:: Parts of the exercise ::
A – According to the comment thread, how must a neural network be configured, since it cannot be done analytically?
B – In the comment thread, restate the paragraph beginning "I have a question: What is the recommended number" more briefly.

Oh, I just figure out that I should use ‘mul’, instead of ‘dot’.

Do you think it makes sense that ‘mul’ can also capture the interaction of the two embeddings as ‘dot’ does in SVD? (The output of ‘mul’ will be input into further LSTM layers.)

Great question Chong, sorry I’ve not experimented with merge layers yet.

Does anyone know if the order of inputs into a merge layer has any significance? Assuming the merged layer goes straight into one dense layer?

Not off hand, you could email the google group, use trial and error with controlled experiments, or review source code to discern.

Hi Jason,

Thanks for this tutorial and all your other articles in the blog – they are super helpful and awesome!

I have a question: What is the recommended number of hidden units in a single hidden (Dense) layer? For a MLP, shouldn’t it be less than the number of features in the input layer? (input_dim parameter)? So the number of units in the above example should be less than 8 right? so how does 16 work? referring to this code: ‘ Dense(16, input_dim=8) ‘

We cannot configure a neural network analytically, you must use trial and error to discover what works on your specific dataset.

Ah okay cool. Thanks Jason!

What about using this approach? https://github.com/melodyguan/enas

Perhaps you can summarize it for me Joe?

Thanks a lot for this great post.

Recorded data
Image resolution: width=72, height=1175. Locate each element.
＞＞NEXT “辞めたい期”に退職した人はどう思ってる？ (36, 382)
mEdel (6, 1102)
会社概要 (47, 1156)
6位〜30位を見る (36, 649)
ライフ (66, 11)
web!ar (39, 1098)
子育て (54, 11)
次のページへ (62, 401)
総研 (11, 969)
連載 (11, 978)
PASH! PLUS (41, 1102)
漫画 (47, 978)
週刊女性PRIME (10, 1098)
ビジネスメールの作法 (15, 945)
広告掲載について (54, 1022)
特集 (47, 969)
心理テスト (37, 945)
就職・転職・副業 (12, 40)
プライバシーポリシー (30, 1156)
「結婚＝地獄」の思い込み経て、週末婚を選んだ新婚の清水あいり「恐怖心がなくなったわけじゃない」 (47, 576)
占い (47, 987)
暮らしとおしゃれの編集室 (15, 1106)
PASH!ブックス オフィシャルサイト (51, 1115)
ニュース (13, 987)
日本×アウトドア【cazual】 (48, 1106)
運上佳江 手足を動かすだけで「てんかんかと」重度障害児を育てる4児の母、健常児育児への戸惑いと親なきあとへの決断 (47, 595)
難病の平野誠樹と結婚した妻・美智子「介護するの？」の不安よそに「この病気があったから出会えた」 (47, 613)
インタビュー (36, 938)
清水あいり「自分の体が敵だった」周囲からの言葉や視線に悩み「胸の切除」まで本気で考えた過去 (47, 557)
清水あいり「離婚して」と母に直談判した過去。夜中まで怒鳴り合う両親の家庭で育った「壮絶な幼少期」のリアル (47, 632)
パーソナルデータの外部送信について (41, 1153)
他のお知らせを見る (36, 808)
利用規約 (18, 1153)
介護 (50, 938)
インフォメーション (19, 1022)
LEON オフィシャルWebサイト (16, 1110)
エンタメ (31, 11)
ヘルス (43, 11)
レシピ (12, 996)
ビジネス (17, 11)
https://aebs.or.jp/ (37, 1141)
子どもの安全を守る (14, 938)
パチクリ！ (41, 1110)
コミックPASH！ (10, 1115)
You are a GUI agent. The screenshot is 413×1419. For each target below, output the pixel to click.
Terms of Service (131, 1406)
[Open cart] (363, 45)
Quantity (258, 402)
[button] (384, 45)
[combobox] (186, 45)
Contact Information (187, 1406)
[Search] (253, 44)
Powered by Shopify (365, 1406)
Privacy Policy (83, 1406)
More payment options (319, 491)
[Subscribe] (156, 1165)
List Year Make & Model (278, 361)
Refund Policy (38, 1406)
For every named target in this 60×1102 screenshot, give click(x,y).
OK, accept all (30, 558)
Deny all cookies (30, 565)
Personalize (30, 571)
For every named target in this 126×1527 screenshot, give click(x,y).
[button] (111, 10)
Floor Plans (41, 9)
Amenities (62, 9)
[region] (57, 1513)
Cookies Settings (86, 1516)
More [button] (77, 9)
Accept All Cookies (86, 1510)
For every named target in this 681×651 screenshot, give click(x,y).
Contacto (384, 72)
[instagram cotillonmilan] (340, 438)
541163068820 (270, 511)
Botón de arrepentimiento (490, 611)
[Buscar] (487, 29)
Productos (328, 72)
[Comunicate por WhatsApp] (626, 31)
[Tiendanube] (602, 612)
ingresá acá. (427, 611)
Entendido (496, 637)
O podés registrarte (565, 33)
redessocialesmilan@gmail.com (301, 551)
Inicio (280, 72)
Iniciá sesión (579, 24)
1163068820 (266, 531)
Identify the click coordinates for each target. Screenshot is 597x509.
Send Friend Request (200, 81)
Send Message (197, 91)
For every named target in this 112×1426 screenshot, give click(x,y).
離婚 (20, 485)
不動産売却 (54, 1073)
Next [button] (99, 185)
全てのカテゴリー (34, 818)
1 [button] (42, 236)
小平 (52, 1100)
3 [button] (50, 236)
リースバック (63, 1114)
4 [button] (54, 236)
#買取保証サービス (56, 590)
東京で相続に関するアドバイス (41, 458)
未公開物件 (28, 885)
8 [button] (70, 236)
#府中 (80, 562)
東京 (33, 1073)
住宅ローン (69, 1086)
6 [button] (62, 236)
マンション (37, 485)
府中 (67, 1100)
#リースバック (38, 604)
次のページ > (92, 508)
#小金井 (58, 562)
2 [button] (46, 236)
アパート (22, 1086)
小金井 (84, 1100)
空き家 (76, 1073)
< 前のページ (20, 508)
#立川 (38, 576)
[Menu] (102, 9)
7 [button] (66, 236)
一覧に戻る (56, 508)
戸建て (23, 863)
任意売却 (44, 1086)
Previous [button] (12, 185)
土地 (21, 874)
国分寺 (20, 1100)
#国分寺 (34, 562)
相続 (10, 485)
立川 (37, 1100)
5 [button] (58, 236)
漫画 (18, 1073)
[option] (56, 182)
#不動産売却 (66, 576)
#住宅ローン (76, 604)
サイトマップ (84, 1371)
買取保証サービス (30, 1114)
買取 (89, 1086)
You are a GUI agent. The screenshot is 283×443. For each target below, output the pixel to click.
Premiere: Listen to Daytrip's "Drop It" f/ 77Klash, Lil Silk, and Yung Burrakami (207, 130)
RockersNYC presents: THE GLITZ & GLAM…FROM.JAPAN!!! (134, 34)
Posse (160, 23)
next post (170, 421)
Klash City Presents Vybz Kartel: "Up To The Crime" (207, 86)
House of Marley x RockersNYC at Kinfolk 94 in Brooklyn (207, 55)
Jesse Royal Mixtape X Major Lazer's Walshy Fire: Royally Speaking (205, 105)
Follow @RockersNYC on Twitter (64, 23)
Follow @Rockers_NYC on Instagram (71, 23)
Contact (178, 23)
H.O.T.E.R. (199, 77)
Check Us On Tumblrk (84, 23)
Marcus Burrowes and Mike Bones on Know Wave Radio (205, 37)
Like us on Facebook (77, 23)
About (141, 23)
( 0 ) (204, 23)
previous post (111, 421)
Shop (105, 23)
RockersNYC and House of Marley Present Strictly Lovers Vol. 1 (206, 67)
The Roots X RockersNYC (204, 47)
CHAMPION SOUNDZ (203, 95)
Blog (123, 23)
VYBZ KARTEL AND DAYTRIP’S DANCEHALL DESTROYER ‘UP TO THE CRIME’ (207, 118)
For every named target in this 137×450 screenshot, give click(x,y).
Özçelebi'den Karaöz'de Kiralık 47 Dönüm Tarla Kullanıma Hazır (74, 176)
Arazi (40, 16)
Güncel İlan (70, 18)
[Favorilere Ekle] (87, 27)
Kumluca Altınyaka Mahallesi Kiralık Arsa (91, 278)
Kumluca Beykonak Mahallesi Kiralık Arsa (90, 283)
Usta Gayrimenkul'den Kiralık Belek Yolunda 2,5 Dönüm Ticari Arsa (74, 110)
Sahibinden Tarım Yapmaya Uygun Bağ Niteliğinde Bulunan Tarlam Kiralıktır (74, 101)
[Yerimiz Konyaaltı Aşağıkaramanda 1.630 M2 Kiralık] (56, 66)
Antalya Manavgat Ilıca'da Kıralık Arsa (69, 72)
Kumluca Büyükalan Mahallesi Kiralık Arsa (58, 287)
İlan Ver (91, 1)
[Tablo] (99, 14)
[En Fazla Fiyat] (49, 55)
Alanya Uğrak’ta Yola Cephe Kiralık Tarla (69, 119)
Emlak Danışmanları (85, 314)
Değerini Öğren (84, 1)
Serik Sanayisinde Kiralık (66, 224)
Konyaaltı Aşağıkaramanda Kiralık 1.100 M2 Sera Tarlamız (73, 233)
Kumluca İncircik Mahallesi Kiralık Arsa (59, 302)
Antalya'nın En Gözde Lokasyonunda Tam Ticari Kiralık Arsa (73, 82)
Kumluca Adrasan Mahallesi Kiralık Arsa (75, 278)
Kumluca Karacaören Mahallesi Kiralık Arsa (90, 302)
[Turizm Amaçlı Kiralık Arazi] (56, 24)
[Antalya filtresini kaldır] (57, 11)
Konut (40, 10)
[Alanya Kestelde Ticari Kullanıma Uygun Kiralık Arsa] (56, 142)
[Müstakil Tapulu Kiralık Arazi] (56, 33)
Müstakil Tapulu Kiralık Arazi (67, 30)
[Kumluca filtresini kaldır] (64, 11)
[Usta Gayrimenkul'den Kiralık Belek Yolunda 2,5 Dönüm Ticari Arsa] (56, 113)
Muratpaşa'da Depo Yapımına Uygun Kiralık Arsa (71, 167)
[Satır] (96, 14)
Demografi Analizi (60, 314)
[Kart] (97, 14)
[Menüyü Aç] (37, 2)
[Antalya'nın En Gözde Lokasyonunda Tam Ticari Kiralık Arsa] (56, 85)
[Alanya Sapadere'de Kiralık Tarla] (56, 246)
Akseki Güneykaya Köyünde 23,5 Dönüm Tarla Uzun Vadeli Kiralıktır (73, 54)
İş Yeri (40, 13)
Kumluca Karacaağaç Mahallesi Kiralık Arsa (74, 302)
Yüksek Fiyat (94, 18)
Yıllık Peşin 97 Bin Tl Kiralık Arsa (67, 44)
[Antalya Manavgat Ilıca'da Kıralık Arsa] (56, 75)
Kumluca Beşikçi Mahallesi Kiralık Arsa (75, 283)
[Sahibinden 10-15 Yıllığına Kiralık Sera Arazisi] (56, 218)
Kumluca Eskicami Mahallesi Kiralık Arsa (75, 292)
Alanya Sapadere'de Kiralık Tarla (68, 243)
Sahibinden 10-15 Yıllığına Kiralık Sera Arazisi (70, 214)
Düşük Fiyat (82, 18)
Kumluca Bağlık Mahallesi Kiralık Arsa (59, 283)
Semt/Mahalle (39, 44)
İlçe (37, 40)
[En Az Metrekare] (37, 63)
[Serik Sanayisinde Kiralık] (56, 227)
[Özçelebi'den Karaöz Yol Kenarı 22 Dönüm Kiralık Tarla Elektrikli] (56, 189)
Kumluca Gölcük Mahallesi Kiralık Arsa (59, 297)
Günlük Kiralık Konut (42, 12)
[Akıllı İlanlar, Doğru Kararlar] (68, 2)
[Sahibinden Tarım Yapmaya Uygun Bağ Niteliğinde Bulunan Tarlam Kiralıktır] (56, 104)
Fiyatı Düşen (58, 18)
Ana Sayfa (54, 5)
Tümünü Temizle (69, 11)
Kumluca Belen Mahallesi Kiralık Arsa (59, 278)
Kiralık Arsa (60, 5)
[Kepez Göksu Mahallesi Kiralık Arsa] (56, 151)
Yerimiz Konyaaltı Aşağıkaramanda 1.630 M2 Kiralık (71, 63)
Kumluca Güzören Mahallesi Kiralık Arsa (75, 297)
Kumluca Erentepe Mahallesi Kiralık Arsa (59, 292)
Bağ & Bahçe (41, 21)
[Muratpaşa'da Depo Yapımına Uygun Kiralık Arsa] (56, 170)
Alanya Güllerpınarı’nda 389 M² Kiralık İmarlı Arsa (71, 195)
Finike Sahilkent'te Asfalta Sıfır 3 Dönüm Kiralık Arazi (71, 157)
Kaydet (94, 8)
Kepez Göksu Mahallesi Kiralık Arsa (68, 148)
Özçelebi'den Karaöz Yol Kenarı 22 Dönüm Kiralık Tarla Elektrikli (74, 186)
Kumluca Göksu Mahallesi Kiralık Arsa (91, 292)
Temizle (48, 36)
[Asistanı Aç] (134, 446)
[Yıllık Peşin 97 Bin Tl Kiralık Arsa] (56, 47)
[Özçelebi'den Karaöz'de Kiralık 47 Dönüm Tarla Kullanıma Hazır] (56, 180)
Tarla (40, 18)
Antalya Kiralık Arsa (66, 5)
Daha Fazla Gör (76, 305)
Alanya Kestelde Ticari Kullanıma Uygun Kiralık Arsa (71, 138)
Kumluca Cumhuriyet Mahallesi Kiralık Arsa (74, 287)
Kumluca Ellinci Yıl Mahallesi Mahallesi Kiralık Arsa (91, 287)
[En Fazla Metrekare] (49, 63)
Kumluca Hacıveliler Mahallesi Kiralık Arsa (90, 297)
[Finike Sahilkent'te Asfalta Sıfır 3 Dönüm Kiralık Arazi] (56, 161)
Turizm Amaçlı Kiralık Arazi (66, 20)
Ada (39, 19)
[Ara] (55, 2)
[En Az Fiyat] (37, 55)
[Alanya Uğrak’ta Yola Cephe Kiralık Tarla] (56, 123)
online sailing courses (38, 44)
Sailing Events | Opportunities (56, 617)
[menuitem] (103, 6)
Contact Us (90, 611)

:: The solutions ::
A – By trial and error, to discover what works on the specific dataset.

B – The commenter asks how many hidden units a single hidden Dense layer should have. For an MLP, shouldn't that number be less than the number of input features (the input_dim parameter)? If so, the example should use fewer than 8 units, so how does 'Dense(16, input_dim=8)' work with 16?